A diversão vai dar lugar a um
breve momento litúrgico, sacro, reverencial, embora ninguém ali ainda saiba
disso. Mas Carlos Alberto vem pela direita e cruza. Um zagueiro corta para a
entrada da área. E Andrade ajeita, amacia e apenas impele a bola a uma viagem
sagrada, mística, sobrenatural, pairando sobre os vinte e dois jogadores, sobre
os oito mil espectadores, sobre a cidade, sobre o mundo. E flutuando acima de
tudo o que vive e se move, a bola apenas se agasalha no macio e reconfortante
toque sedoso das redes do Maracanã, em um dos mais belos e líricos momentos de
sua história. 5-0.
“GOLAAAAÇO! AÇO... AÇO... AÇO!
QUE COISA LINDA, TIO!!!”, e Marcos dá cambalhota, grita, chora, pula como uma
criança.
“Puta que o pariu...”, brilham os
olhos de Moreira, num raro laivo de emoção.
A amassada segue seu curso. O
Flamengo faz mais dois gols, ambos com Nunes (um deles após um inusitado pedido
da torcida para que cobrasse um pênalti), e perde uns vinte. O Americano escapa
de sofrer a mais humilhante goleada de sua existência. O placar reluz, feliz,
Flamengo 7, Americano 0. Hoje não foi sanduíche, hoje foi lagosta com caviar.
“Não falei, tio? Olha aqui o
jornal! Leu o jornal? Zico tá com os dois joelhos e a coxa inchados. Não
treinou. Não deve jogar contra o Vasco. O médico tá pessimista. Logo agora, que
o time parecia estar melhorando...”
“Zico joga.”
A forma assertiva, quase
arrogante, com que Moreira defende suas posições é algo que sempre acende um
misto de admiração e irritação em Marcos. O mais interessante é que o tio
sempre tem uma explicação, sempre consegue fundamentar suas certezas. Mas dessa
vez não é possível, os fatos o desmentem, os fatos o contradizem. Os fatos.
“Tio, os jornais...”
“Esqueça os jornais. Zico joga.
Não tentaram tirar o Zico do jogo com o Vasco? Agora o Dino vai brincar com
isso. Vai fazer um gato e rato com o Vasco.

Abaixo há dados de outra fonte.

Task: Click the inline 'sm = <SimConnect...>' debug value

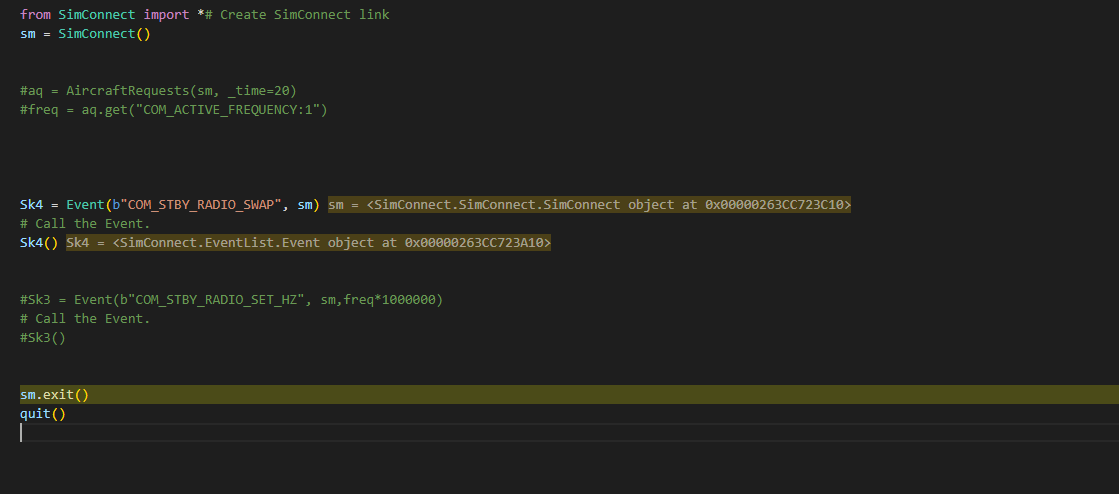Action: [589, 205]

Vai manter o suspense até o
domingo. E é claro que jornal adora isso.”
“Então ele não tem nada? É tudo
conversa mole?”
“Veja bem, é certo que ele levou
uma banda, a gente o viu mancando. Mas, se fosse coisa de tirar do jogo, ele
teria saído na hora, não jogaria mais 20, 25 minutos. Estourar o cara em
clássico, em final, vá lá, mas com o Americano? Não... Os sinais, Marquinhos.
Tem que enxergar os detalhes. Não se preocupe, o Zico vai jogar. E bem. E nós
estaremos lá, no Maraca, batendo palma pra ele.”

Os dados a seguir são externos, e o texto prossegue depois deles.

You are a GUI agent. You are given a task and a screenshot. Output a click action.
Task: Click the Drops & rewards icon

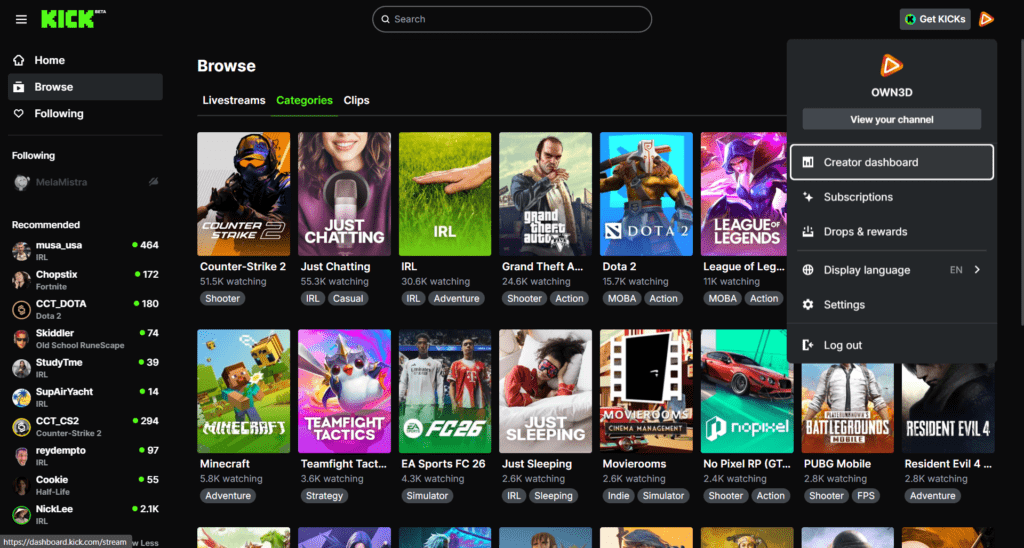[x=808, y=232]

“Tomara que você esteja certo.”
“Eu sempre estou certo,
Marquinhos. Sempre. Mesmo que eu esteja errado. Porque eu acredito no que falo.
Porque sou eu que estou falando. Não são os outros falando pra mim.”
Marcos demora, mas compreende o
jogo de palavras. Esse Tio Moreira... é mesmo um fdp...
* * *
O Flamengo, em grande atuação, derrota
o Vasco por 1-0, em jogo válido pela Taça Guanabara de 1981. Zico faz grande
partida, marca o gol da vitória, manda uma bola na trave e é o destaque do
jogo. A vitória é considerada a melhor exibição do Flamengo no ano até então, e
será o ponto de partida para a conquista do tetracampeonato da competição, e
mesmo do Estadual alguns meses mais tarde.